Geodesic-aware Gaussian Process normative modeling on cortical surfaces with spectral shape descriptors and information-theoretic surprise maps.

CorticalFields extracts rich geometric information from structural MRI (T1w) data — without needing fMRI or dMRI — by treating the cortical surface as a Riemannian manifold and applying principled probabilistic modeling. It was designed for epilepsy research (MTLE-HS) but is applicable to any structural neuroimaging study.

What it does

Given FreeSurfer-processed T1w data, CorticalFields:

  1. Decomposes the cortical geometry via the Laplace–Beltrami operator, extracting the intrinsic spectral structure of the cortical mesh.
  2. Computes spectral shape descriptors (Heat Kernel Signature, Wave Kernel Signature, Global Point Signature) that capture multi-scale geometric information at every vertex — from local curvature to global lobe membership.
  3. Builds a spectral Matérn GP that respects the cortical manifold's geometry (not Euclidean space), producing a proper probabilistic model of "normal" brain morphology.
  4. Generates vertex-wise surprise maps — information-theoretic anomaly scores that quantify how unexpected each vertex's morphometry is, given the normative model and the surrounding cortical geometry.
  5. Aggregates anomalies by functional network (Yeo-7, Schaefer-200, etc.), enabling statements like "this patient has anomalous DMN structure" from T1w data alone.

Key innovations

  • Geodesic-aware GP kernel: Uses the spectral Matérn kernel (Borovitskiy et al., NeurIPS 2020) — the only mathematically correct way to define Matérn GPs on curved manifolds. Naïve geodesic distance substitution does NOT yield a valid kernel.
  • Surprise maps: Vertex-wise negative log-predictive density from a calibrated probabilistic model — theoretically optimal anomaly scoring that goes beyond z-scores.
  • Spectral shape descriptors for neuroimaging: Brings HKS/WKS from computer graphics into clinical brain imaging for the first time.
  • Scalability to 150k vertices: Spectral truncation (≤1000 LB eigenpairs) + variational sparse GP (≤1000 inducing points) makes the pipeline tractable on a single GPU.

Installation

# Core installation
pip install corticalfields

# Full installation (includes optional dependencies)
pip install corticalfields[full]

# Development installation
git clone https://github.com/rdneuro/corticalfields.git
cd corticalfields
pip install -e ".[full,dev]"

Requirements

  • Python ≥ 3.9
  • PyTorch ≥ 2.0 (with CUDA for GPU acceleration)
  • FreeSurfer (for surface reconstruction via recon-all)
  • Core: numpy, scipy, nibabel, gpytorch, matplotlib, pyvista
  • Optional: robust-laplacian, geometric-kernels, pymc, giotto-tda

Quick start

import corticalfields as cf
from corticalfields.spectral import compute_eigenpairs
from corticalfields.utils import get_device, setup_logging

setup_logging("INFO")
device = get_device()  # auto-detect CUDA

# 1. Load a FreeSurfer surface
surf = cf.load_freesurfer_surface(
    subjects_dir="/data/freesurfer",
    subject_id="fsaverage",
    hemi="lh",
    surface="pial",
    overlays=["thickness", "curv", "sulc"],
)

# 2. Compute Laplace–Beltrami eigenpairs
lb = compute_eigenpairs(
    surf.vertices, surf.faces,
    n_eigenpairs=300,  # 300 is a good default
)

# 3. Compute spectral shape descriptors
hks = cf.heat_kernel_signature(lb, n_scales=16)
wks = cf.wave_kernel_signature(lb, n_energies=16)
gps = cf.global_point_signature(lb, n_components=10)

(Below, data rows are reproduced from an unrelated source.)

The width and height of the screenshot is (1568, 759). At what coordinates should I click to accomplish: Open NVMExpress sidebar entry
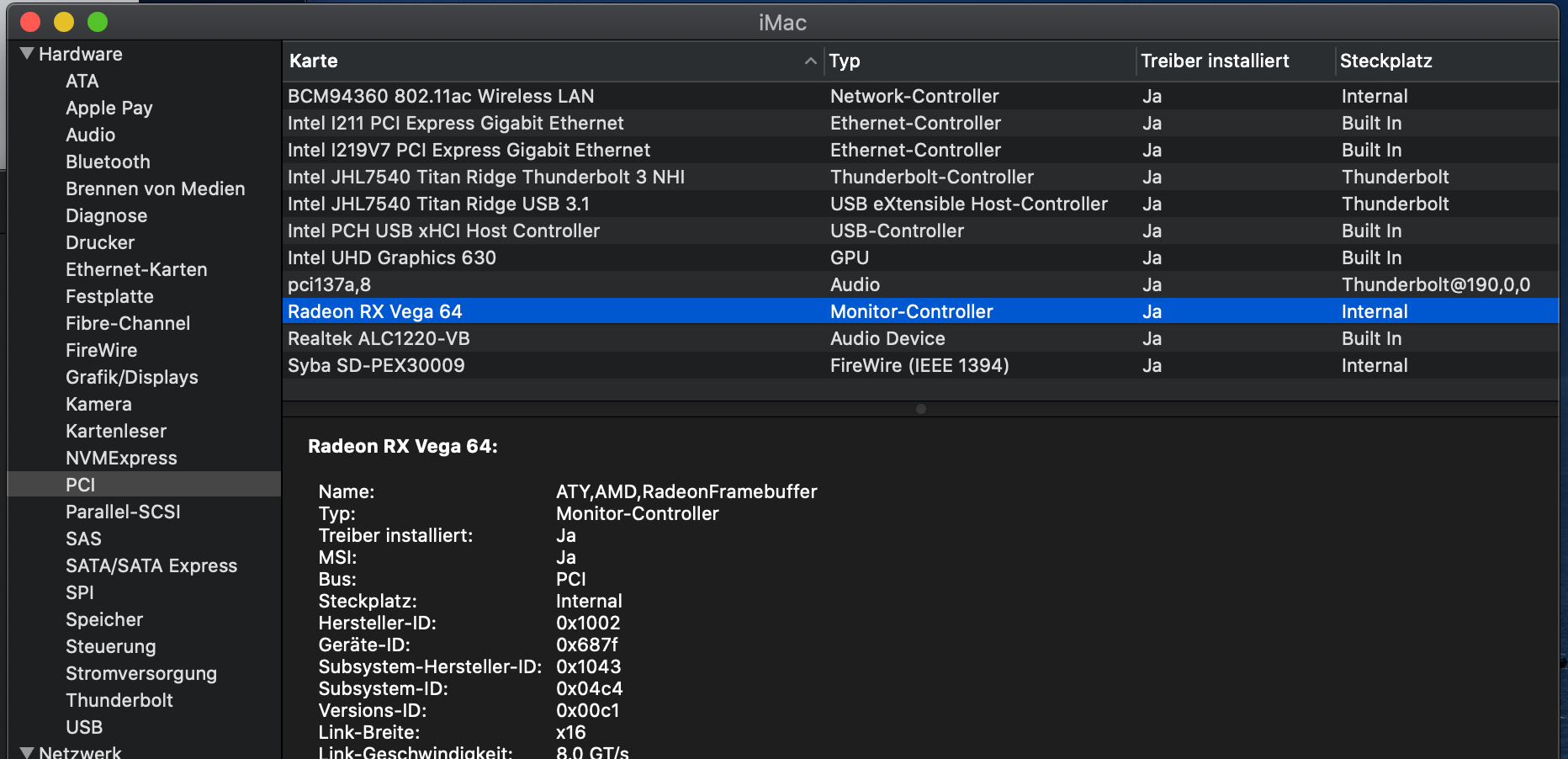pos(121,458)
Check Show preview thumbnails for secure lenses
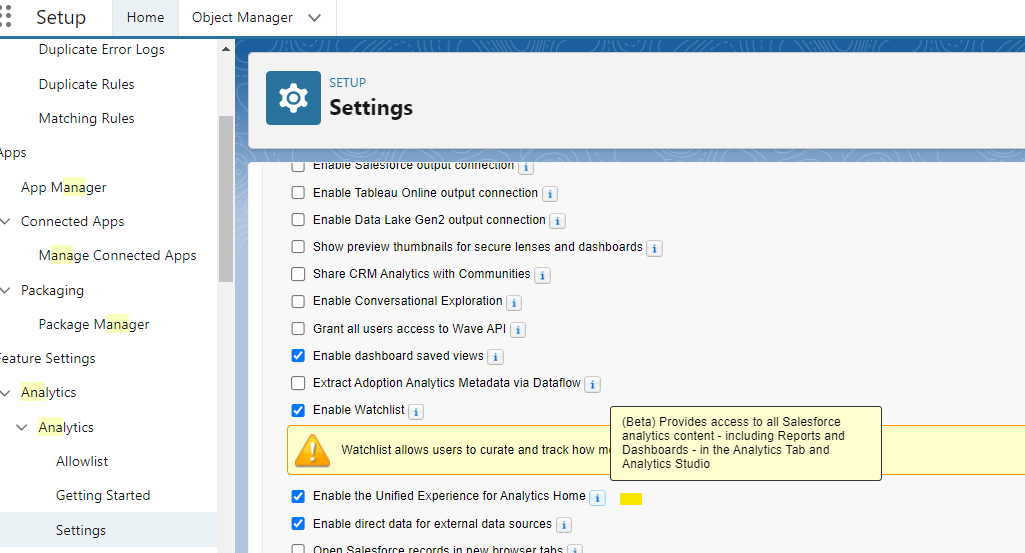 click(x=298, y=246)
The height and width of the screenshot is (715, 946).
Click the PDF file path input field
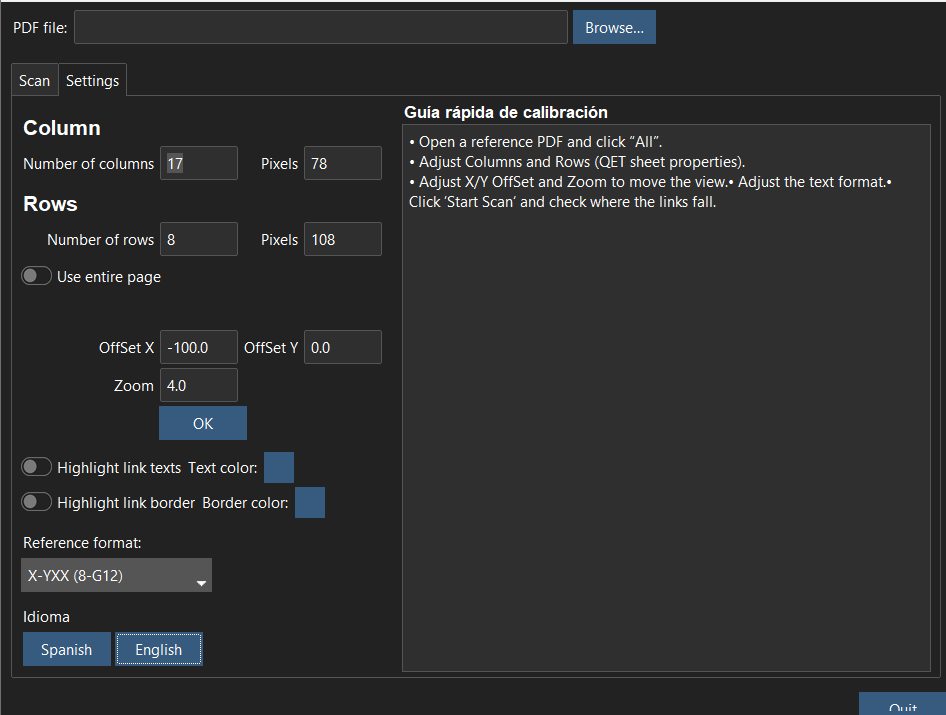point(320,28)
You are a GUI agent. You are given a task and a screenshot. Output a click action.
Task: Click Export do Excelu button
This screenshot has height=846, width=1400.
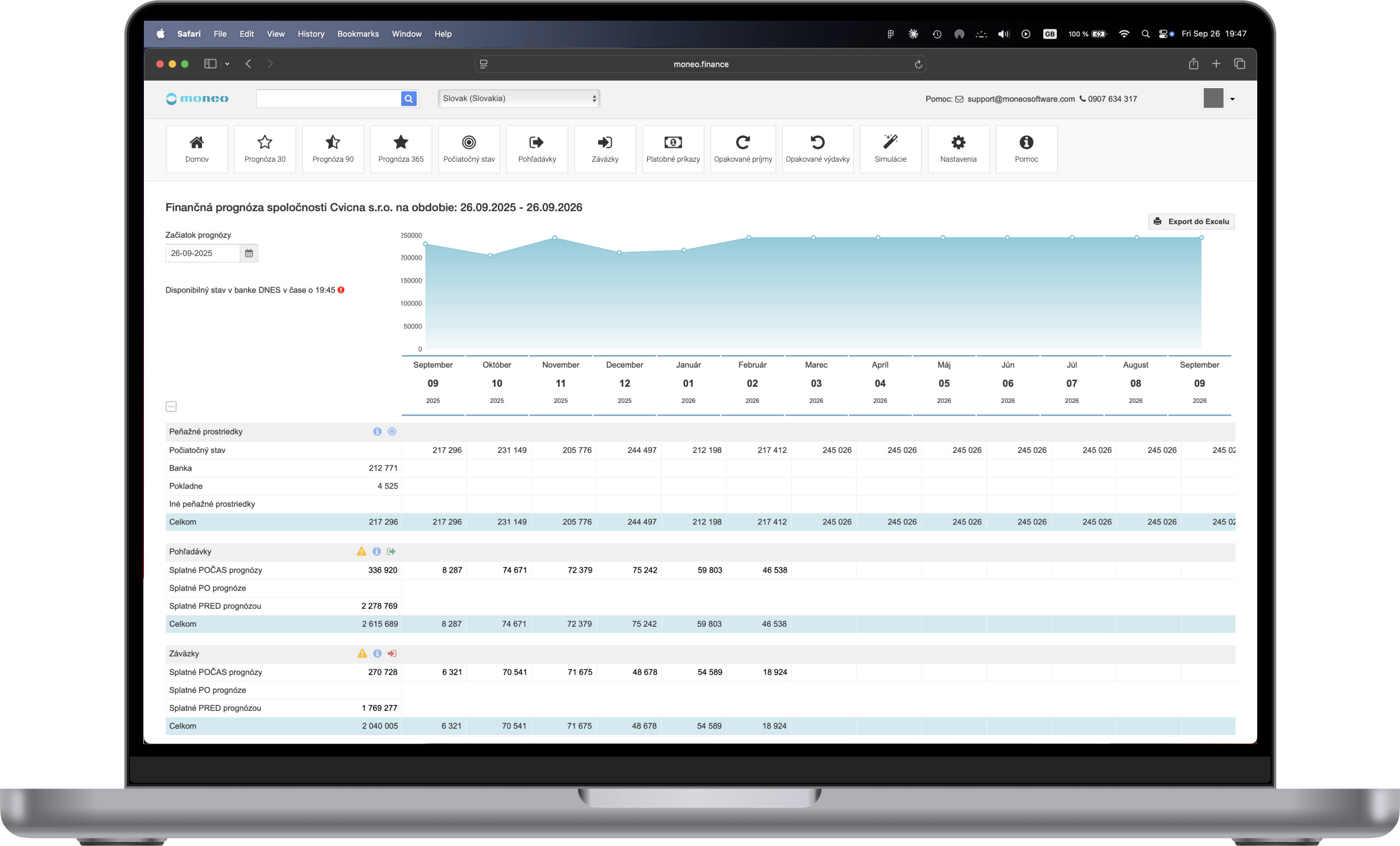[x=1191, y=222]
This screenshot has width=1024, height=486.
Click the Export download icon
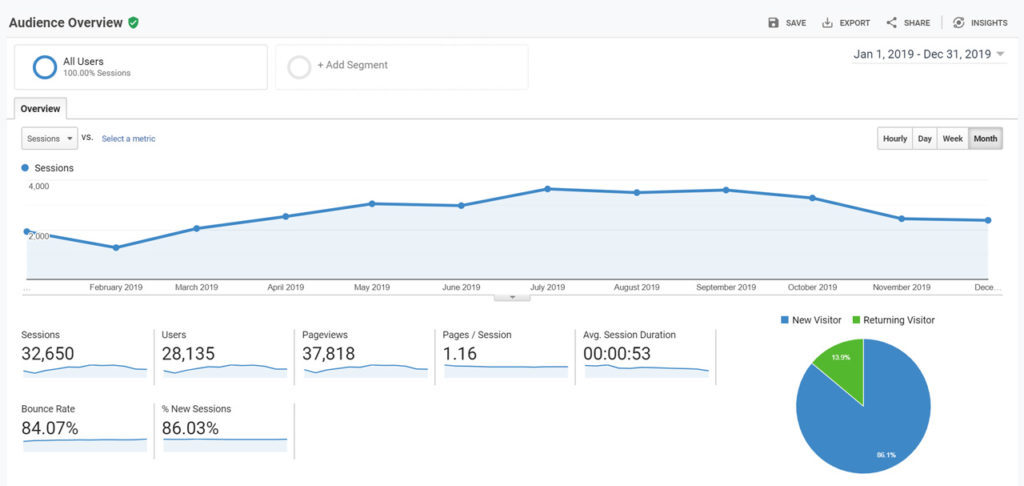click(827, 23)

# 4. Train normative model on reference cohort thickness
model = cf.CorticalNormativeModel(lb, nu=2.5, n_inducing=512, device=device)
model.fit(reference_thickness_matrix, feature_name="thickness", n_epochs=100)

# 5. Score a patient
result = model.predict(patient_thickness)
print(f"Mean surprise: {result.surprise.mean():.2f}")
print(f"Fraction anomalous (|z| > 2): {(abs(result.z_score) > 2).mean():.1%}")

# 6. Aggregate by network
from corticalfields.surprise import compute_surprise
from corticalfields.utils import load_fsaverage_parcellation

yeo_labels, yeo_names = load_fsaverage_parcellation("yeo_7", hemi="lh")
surprise_map = compute_surprise(
    patient_thickness, result.mean, result.variance,
)
network_scores = surprise_map.aggregate_by_network(yeo_labels, yeo_names)

Practical GPU-Backend Use

The library offers 3 different backend for computational demanding operations. "Scipy" equation solving offers practical, however slower, CPU-based work. "Cupy" or "Torch" backends speeds up the operations through GPU mathemathical operations improved performance.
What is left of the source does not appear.